- [Extrait choisi]
"""

Pour Groslier, cette École, située dans un ensemble architectural entièrement voué à l’art, doit permettre de « rénover » les arts cambodgiens traditionnels menacés de disparaître en raison des influences étrangères liées à la colonisation. Seules les techniques traditionnelles y seront donc enseignées, aucun étudiant français n’y sera admis et les cours ne seront dispensés que par des enseignants et des chefs d’ateliers cambodgiens, contrairement aux autres écoles d’Indochine. « Ne faire que de l’art cambodgien et le faire en cambodgien », telle est la finalité de l’École qui fait figure d’exception dans la région.
Au fil des années, les arts traditionnels cambodgiens seront divulgués au public lors d’expositions internationales, à Marseille, à Paris ou à San Francisco. Bien que non dépourvu d’arrière-pensées politiques et économiques, le protectorat contribuera ainsi, au travers de L’École et du musée, à faire naître la notion de patrimoine et d’identité culturelle au Cambodge.
Georges Groslier n’occupera la fonction de directeur de l’École que pendant deux ans (1920-1922), mais gardera un contrôle sur l’enseignement artistique jusqu’en 1944. Il sera assisté par Auguste Silice (connu également sous le prénom d’André) qui lui succèdera au poste de directeur de l’École jusqu’en 1938.
Durant ces années passées au Cambodge, Auguste Silice entretiendra une correspondance régulière avec sa famille restée en France. Christine Druesne, l’une de ses parentes, a retrouvé cette correspondance dans le fond d’un grenier d’une maison familiale. Elle en a publié quelques lettres sur son blog ainsi qu’une biographie d’Auguste. Elle nous a autorisés à reproduire ces courriers sur Cambodge Post et, plus encore, a mis à notre disposition la totalité de cette correspondance, soit une centaine de documents. Qu’elle en soit ici très chaleureusement remerciée.

"""

- [Données fournies]
"""

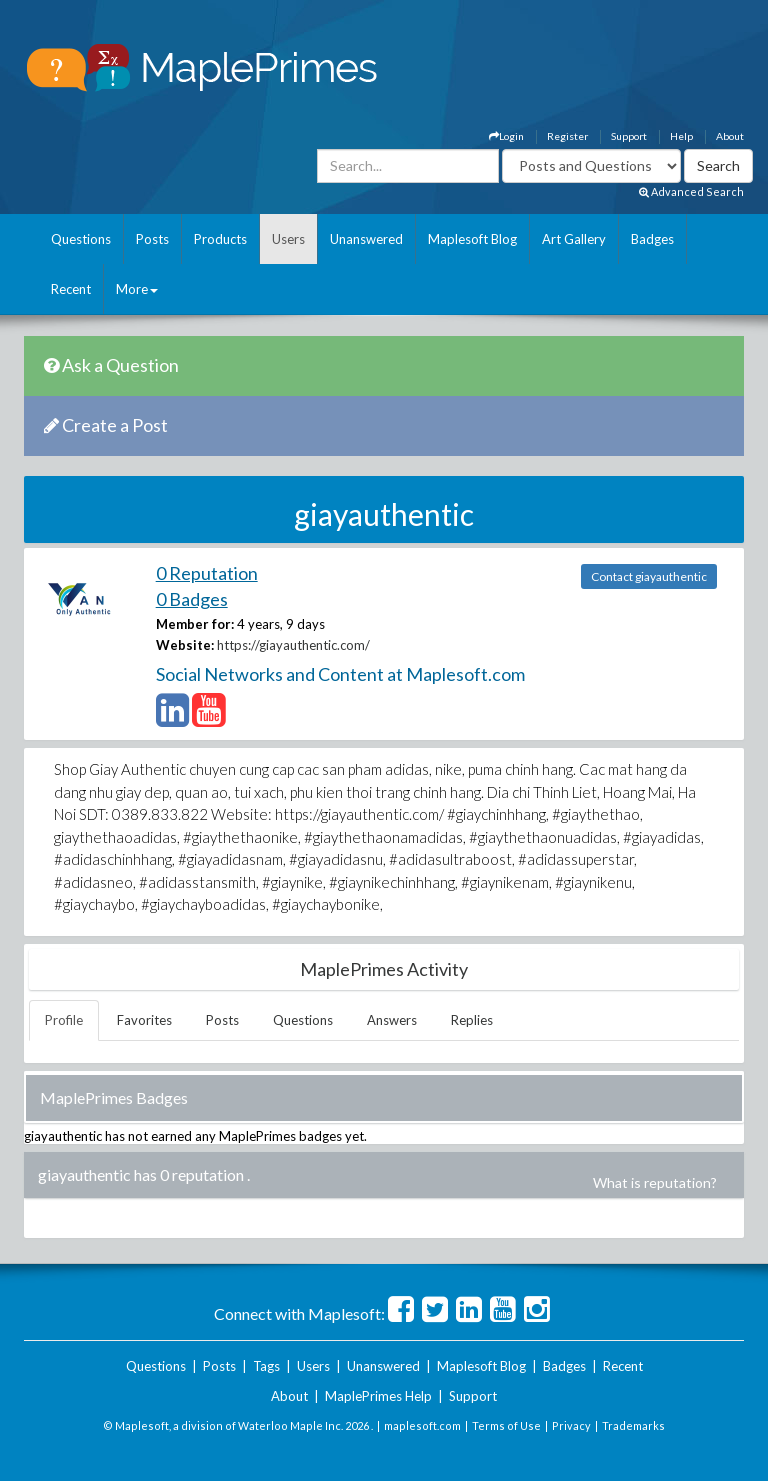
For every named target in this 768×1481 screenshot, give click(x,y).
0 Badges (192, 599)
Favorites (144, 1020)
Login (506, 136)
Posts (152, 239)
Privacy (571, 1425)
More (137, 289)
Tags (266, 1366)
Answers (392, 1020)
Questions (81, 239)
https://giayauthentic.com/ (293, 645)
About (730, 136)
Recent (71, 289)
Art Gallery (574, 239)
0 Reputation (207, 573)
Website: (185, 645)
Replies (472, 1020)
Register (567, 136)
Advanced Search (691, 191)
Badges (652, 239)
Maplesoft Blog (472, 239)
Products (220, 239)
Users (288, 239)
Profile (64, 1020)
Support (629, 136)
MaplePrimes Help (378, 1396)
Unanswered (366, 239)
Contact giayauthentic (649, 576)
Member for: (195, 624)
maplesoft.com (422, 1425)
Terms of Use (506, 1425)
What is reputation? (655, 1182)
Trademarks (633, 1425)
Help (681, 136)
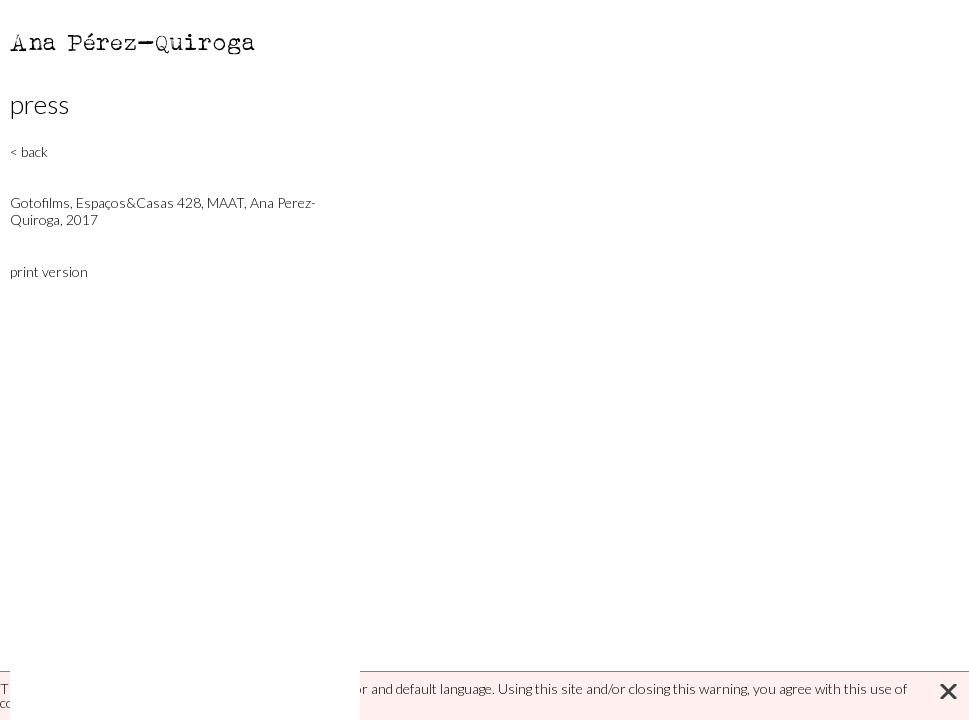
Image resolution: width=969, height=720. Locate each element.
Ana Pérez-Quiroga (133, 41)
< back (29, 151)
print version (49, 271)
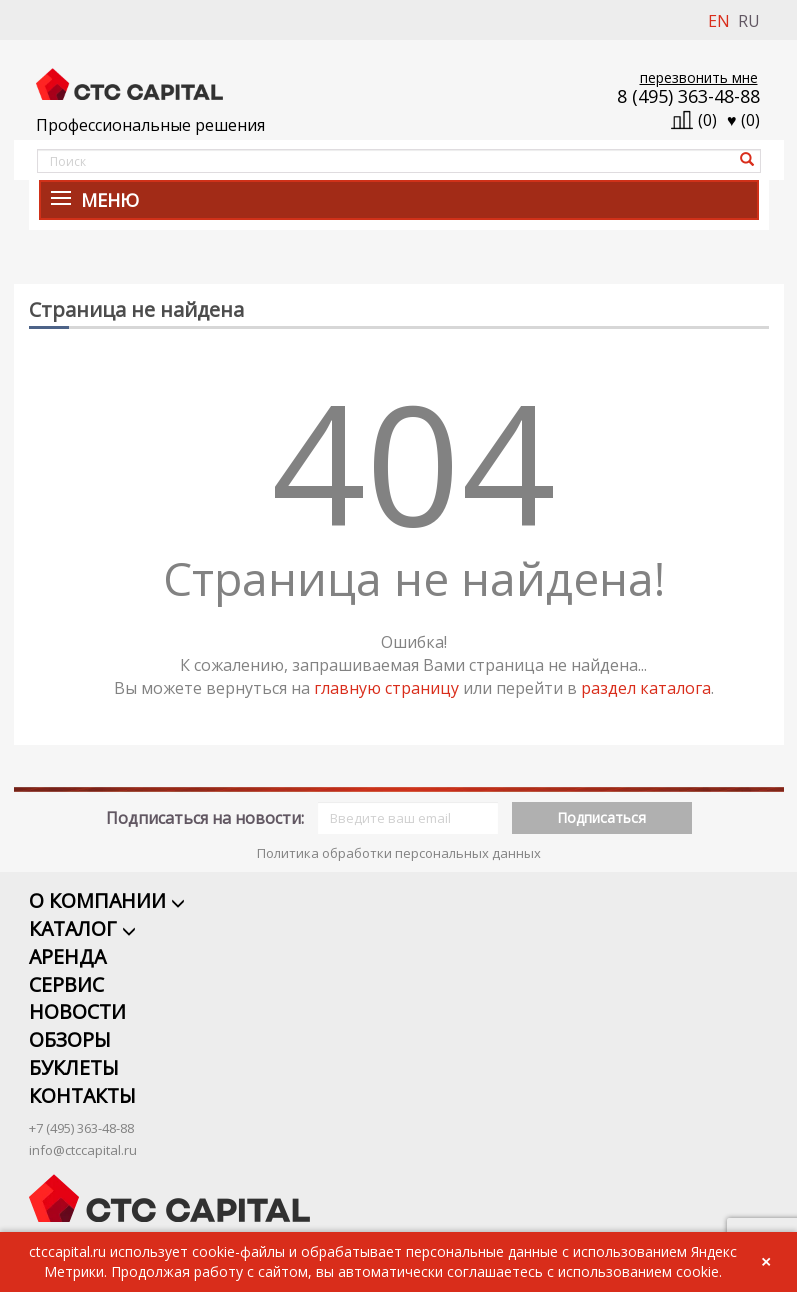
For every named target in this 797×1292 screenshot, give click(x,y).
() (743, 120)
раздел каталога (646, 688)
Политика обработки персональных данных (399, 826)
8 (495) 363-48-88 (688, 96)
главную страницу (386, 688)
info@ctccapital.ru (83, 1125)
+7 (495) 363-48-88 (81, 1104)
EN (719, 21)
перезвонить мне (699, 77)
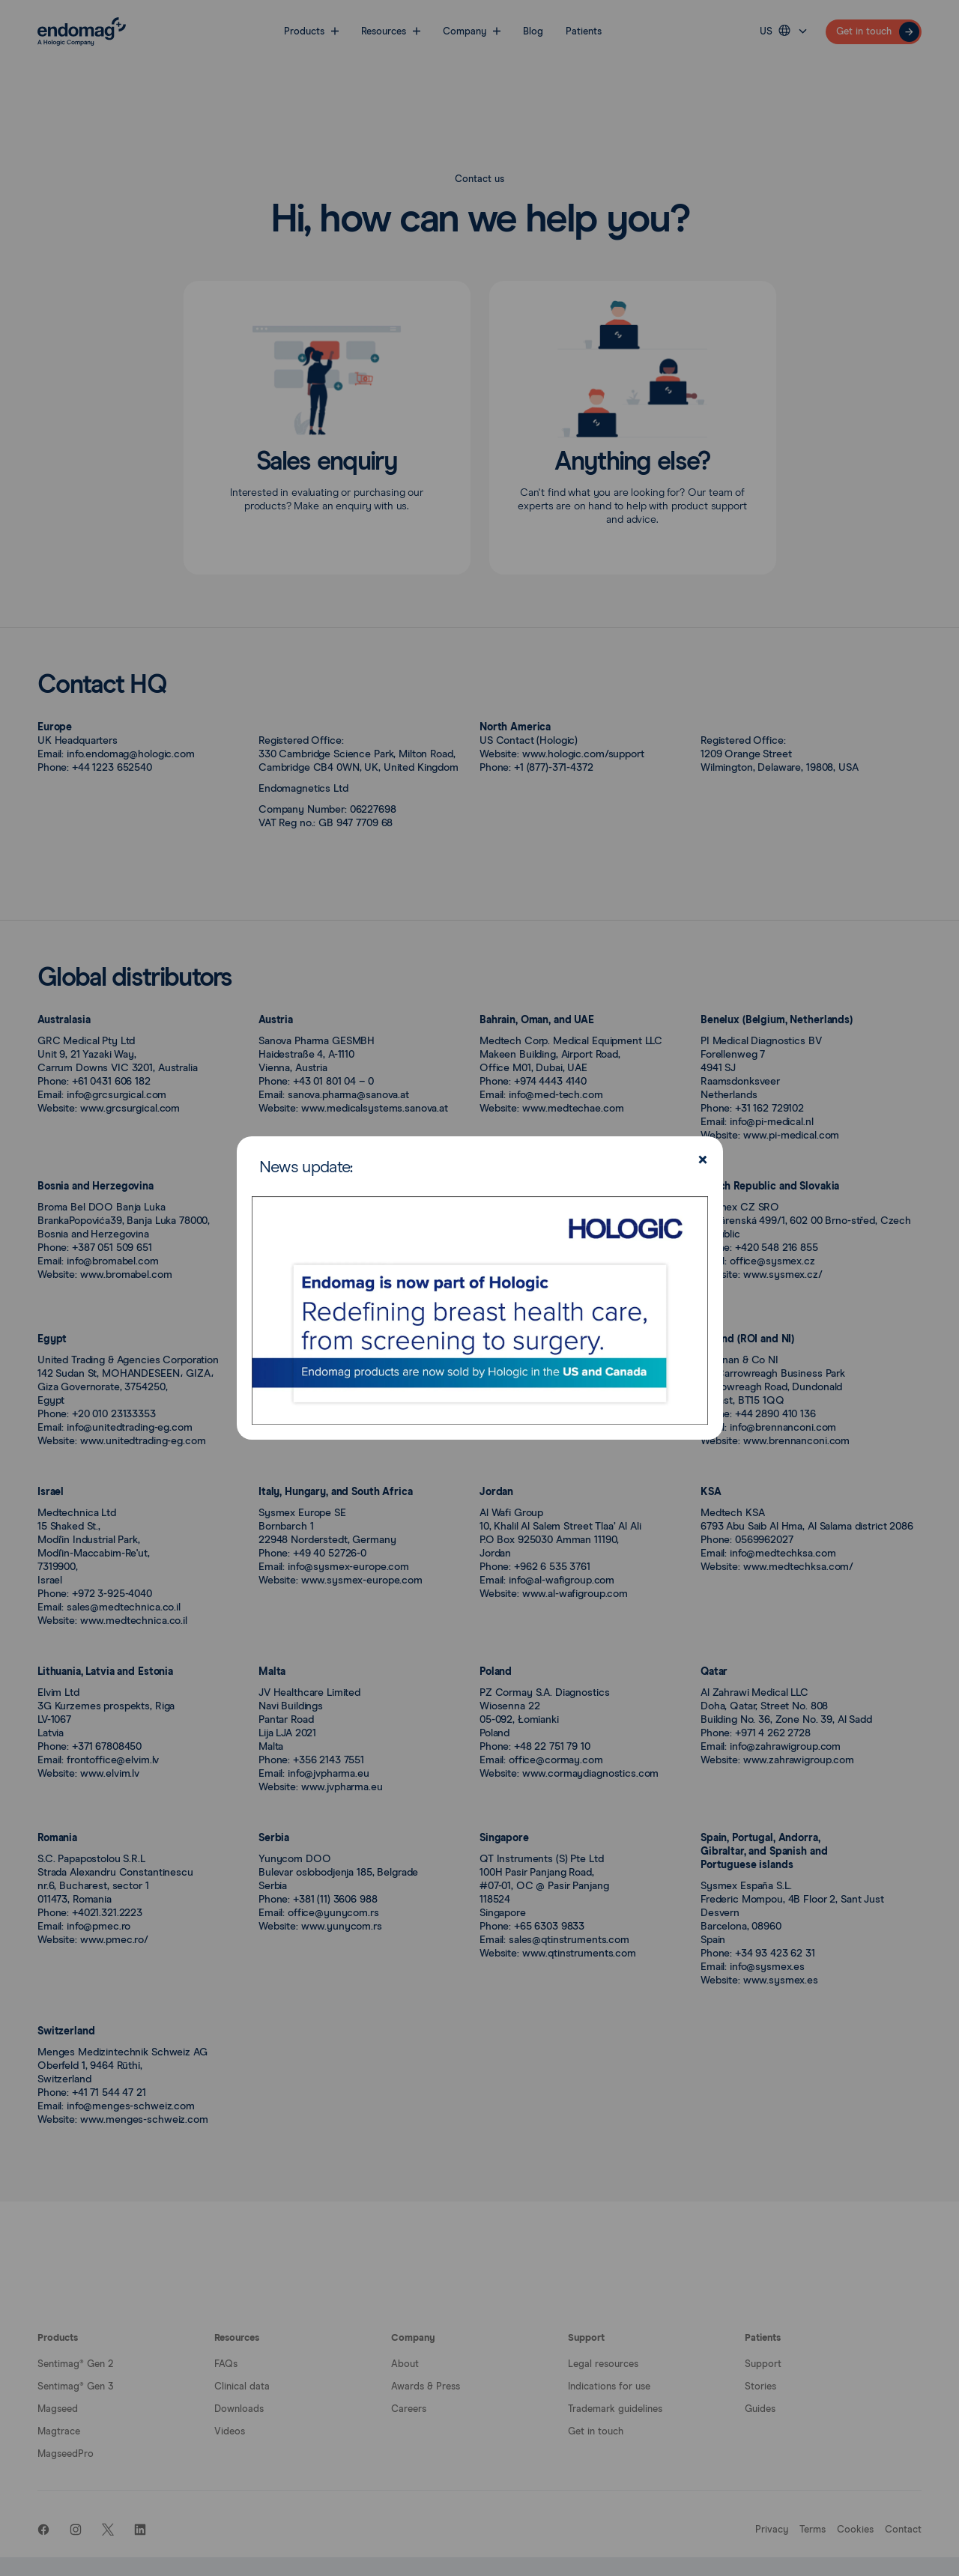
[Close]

"""

- [Objectif A]
Citez toutes les villes où, d'après l'extrait, des expositions internationales ont présenté au public les arts traditionnels cambodgiens.
- [Objectif B]
Recopiez le passage de l'extrait qui débute par les mots contenant « Durant ces années » et s'achève sur « très chaleureusement remerciée. ».
Les lignes n'ont aucun lien avec l'extrait.

- [Réponse A]
Marseille, Paris, San Francisco

- [Réponse B]
Durant ces années passées au Cambodge, Auguste Silice entretiendra une correspondance régulière avec sa famille restée en France. Christine Druesne, l’une de ses parentes, a retrouvé cette correspondance dans le fond d’un grenier d’une maison familiale. Elle en a publié quelques lettres sur son blog ainsi qu’une biographie d’Auguste. Elle nous a autorisés à reproduire ces courriers sur Cambodge Post et, plus encore, a mis à notre disposition la totalité de cette correspondance, soit une centaine de documents. Qu’elle en soit ici très chaleureusement remerciée.